El argumento de El hombre del norte (2022) es bien
conocido: su arquetipo es universal y su mitología conoce múltiples formas. El
rey (Ethan Hawke) muere a manos de su hermano (Claes Bang), que se desposa con
su mujer (Nicole Kidman) y trata de asesinar a su primogénito para poder
comenzar un nuevo linaje. Sólo que el primogénito escapa de la muerte y jura
venganza, para volver muchos años después henchido por el odio y la sed de
sangre. Sin embargo, lo más interesante de la versión que Eggers realiza de
esta historia es su ambientación pagana y un poder visual que tiene difícil
parangón en el cine actual (habría que hablar de Yorgos Lanthimos o de Nicolas
Winding Refn). Porque el mayor acierto de la película reside en el mayor
desarrollo del personaje interpretado por Anya Taylor-Joy: una bruja, a modo de
la Diosa Blanca o la Gran Madre, capaz de coronar, a través de un matrimonio de
alquimia dionisíaca, el nacimiento de una nueva dinastía regada por la sangre
que derramó la destrucción.
La estricta
sociedad puritana de La Bruja y el
bucólico protofascismo nórdico de Midsommar
dejan paso en El hombre del norte
a un mundo pagano cuando ya existe el cristianismo pero donde no se ha podido
poner coto al sacrificio humano ni canjear la venganza por compasión. El género
de terror, el más cercano a la perfección por su naturaleza fantástica a la par
que expresionista, es también el mejor a la hora de mostrar la dualidad ínsita
a la vida.
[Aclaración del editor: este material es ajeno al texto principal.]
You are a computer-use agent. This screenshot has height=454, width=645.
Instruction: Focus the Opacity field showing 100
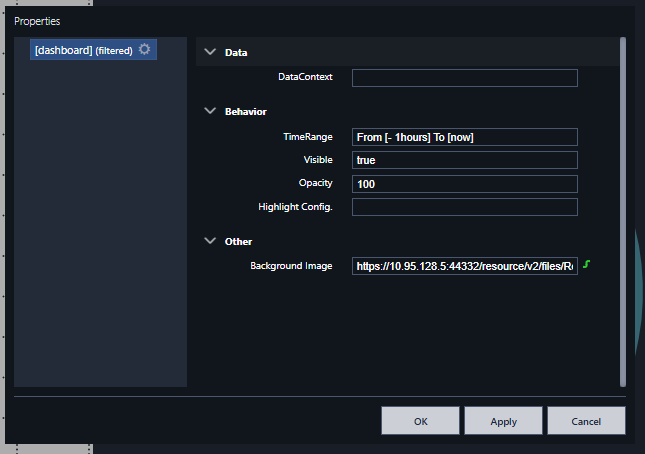pos(464,184)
En el cine de Eggers el día y la noche se encuentran siempre
claramente diferenciados: el orden patriarcal diurno, por un lado, y el caos
daimónico nocturno, por otro, pero destinados a confluir cuando la lucha
concluya en ese campo de batalla que representa el cine del nacido en
Vancouver. Los personajes de Eggers manifiestan esa misma dualidad al aparecer
enfrentados a un mal que es exterior a la vez que interior; como víctimas de una
tensión constante entre el deseo de hacer la propia voluntad y la imposibilidad
de quebrantar la inefable escritura del destino. Se trata de una representación
impecable de lo ctónico y de lo siniestro freudiano donde lo sobrenatural se da
la mano con lo subconsciente en una danza macabra de lo irracional. El
resultado es, en las tres películas del director, un intento por domar a la
criatura (el cuervo, el oso, el lobo) al tiempo que una resignación a la hora
de aceptar esa naturaleza bestial que en ambos casos los hombres portamos en
nuestro interior.
Las imágenes de El hombre del norte son como un fuego en la noche: arden por sí solas y abrasan a cualquiera que se acerque a ellas. Se trata de gran cine. A diferencia del ínclito Denis Villeneuve, perdido en grandes producciones para un público masivo que lo alejan de la esencia de su talento, Eggers hace un cine para todos y para nadie. Su última película, una versión sofisticada de aquel Conan el Bárbaro brillantemente escrito por el nietzscheano Robert E. Howard, es capaz de renovar el cine de acción: demostrando que hay esperanza más allá de la “palomitada” monocromática de turno. Y es por eso que su tercera obra maestra hasta la fecha merece ser celebrada en pantalla grande.